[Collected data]
*** Begin section ***
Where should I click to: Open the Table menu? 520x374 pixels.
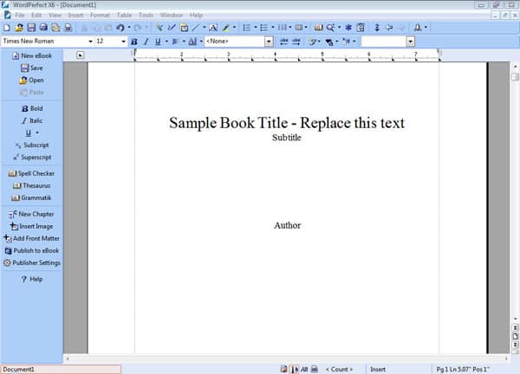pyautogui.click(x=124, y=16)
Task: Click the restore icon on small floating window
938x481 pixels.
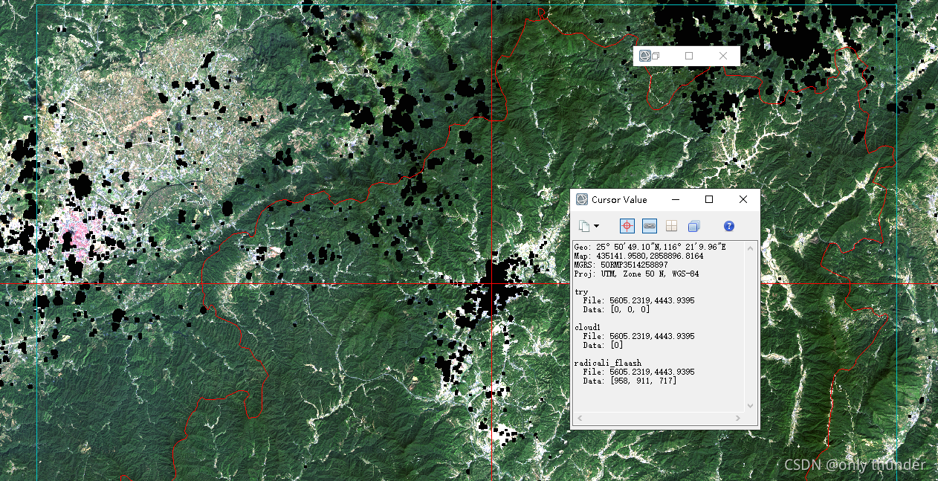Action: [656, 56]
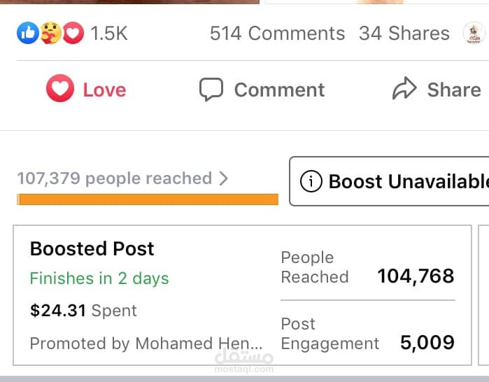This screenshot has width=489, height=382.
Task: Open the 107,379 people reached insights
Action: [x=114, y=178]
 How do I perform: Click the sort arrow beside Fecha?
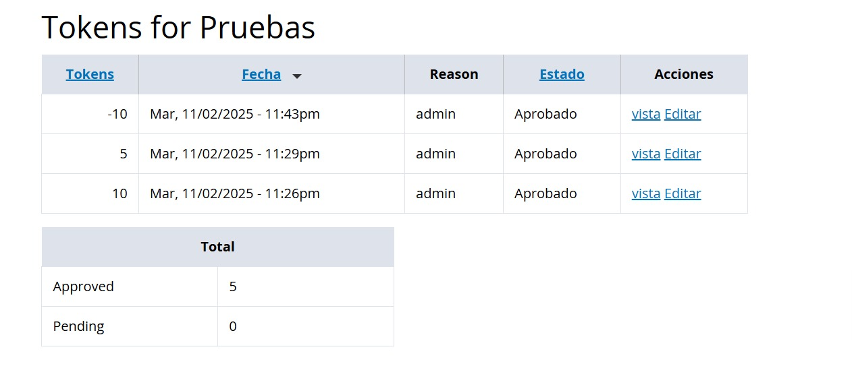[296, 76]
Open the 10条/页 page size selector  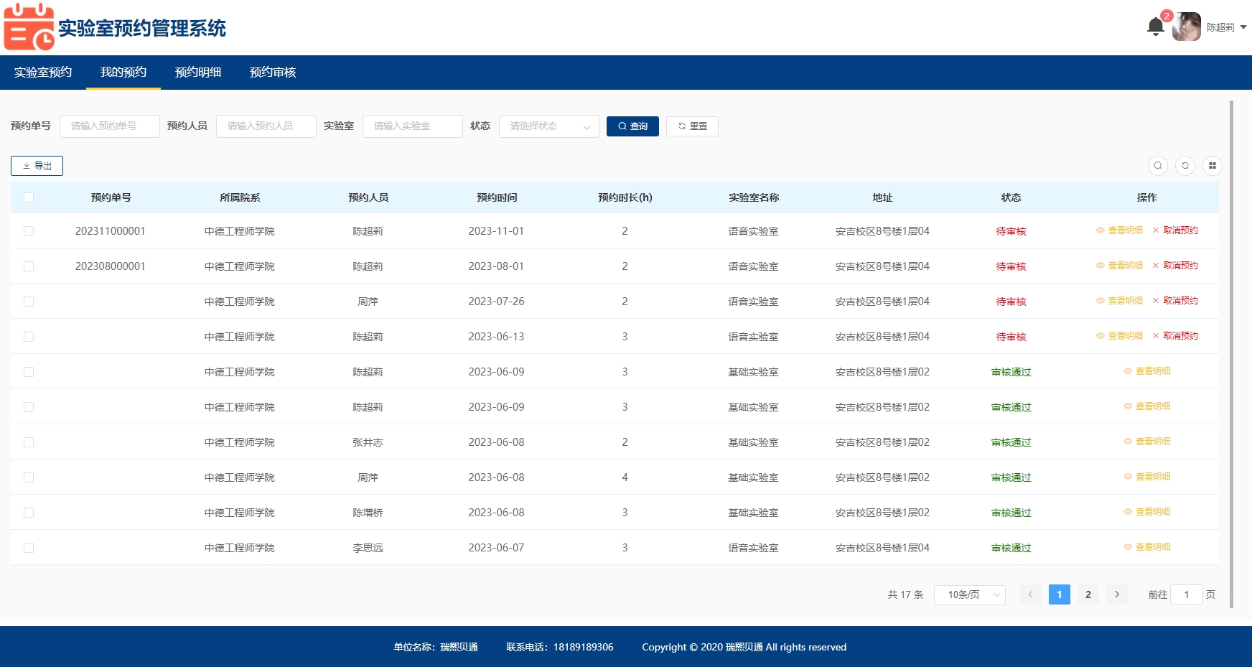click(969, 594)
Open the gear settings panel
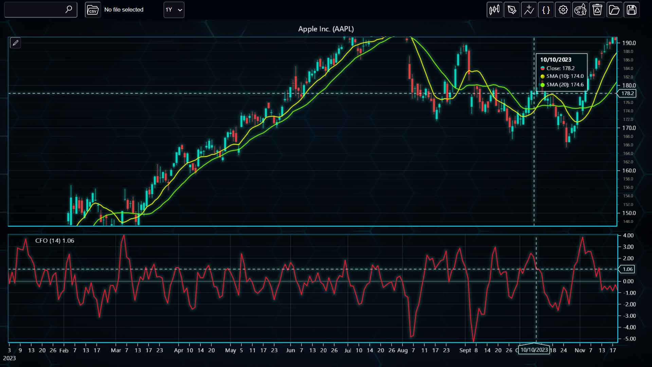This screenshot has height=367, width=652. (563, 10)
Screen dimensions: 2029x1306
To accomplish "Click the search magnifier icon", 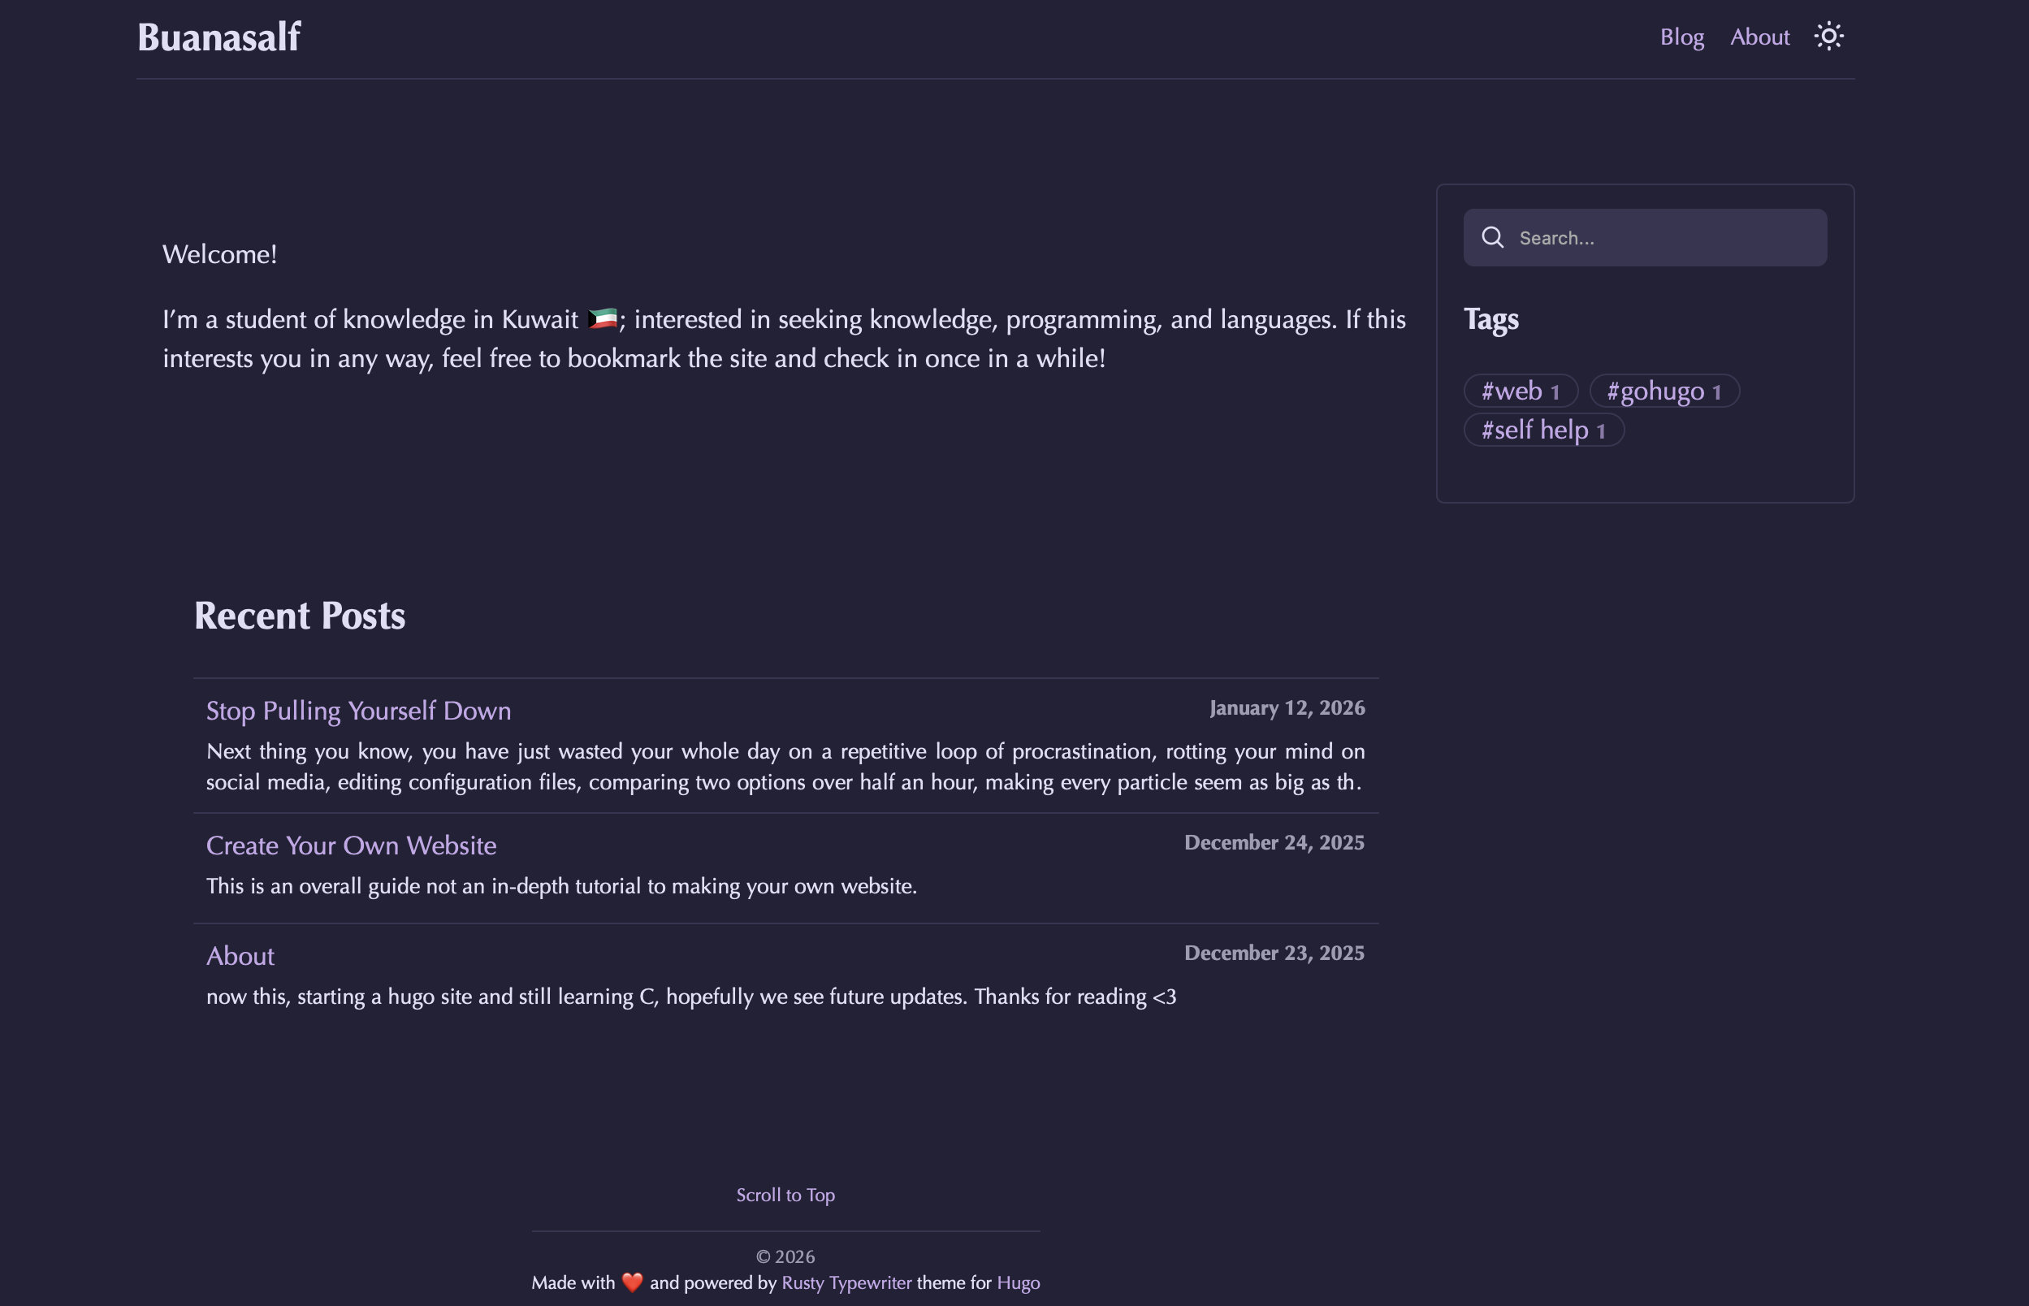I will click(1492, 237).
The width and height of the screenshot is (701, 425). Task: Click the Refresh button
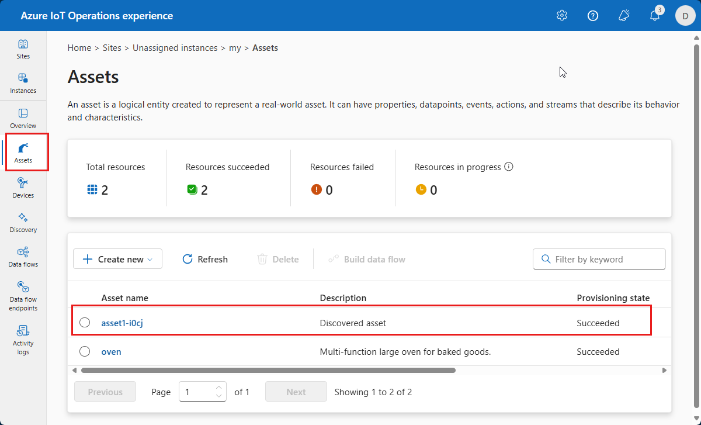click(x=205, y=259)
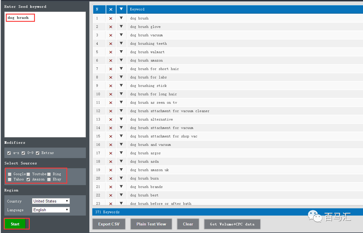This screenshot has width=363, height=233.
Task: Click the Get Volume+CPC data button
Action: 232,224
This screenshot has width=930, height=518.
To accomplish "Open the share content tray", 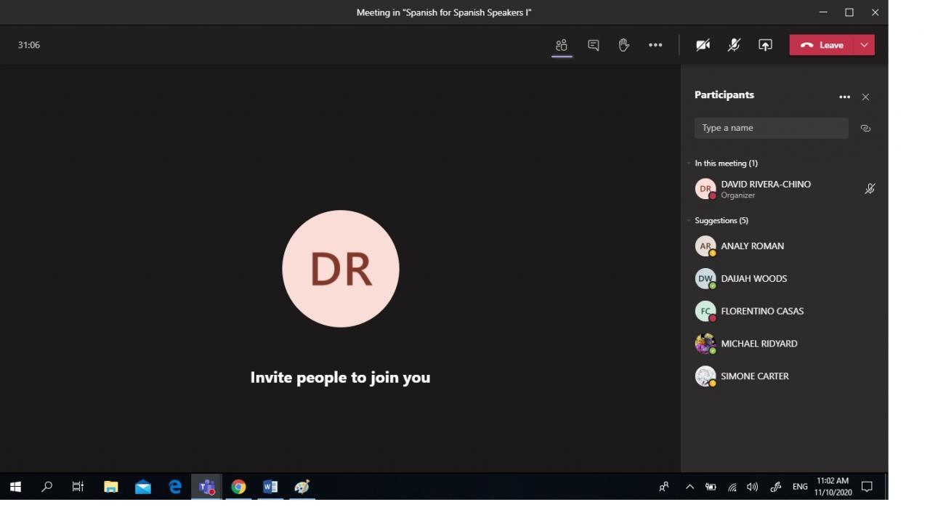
*** End section ***
• _Task goal_
Set down exactly the lines running from the beginning of the entries above to the line that contains "Task: Click the restore", including both, and leave out pictures.

• _Output below_
Where should I click to: Open the Table menu? 520x374 pixels.
pyautogui.click(x=124, y=16)
Task: Click the restore icon on small floating window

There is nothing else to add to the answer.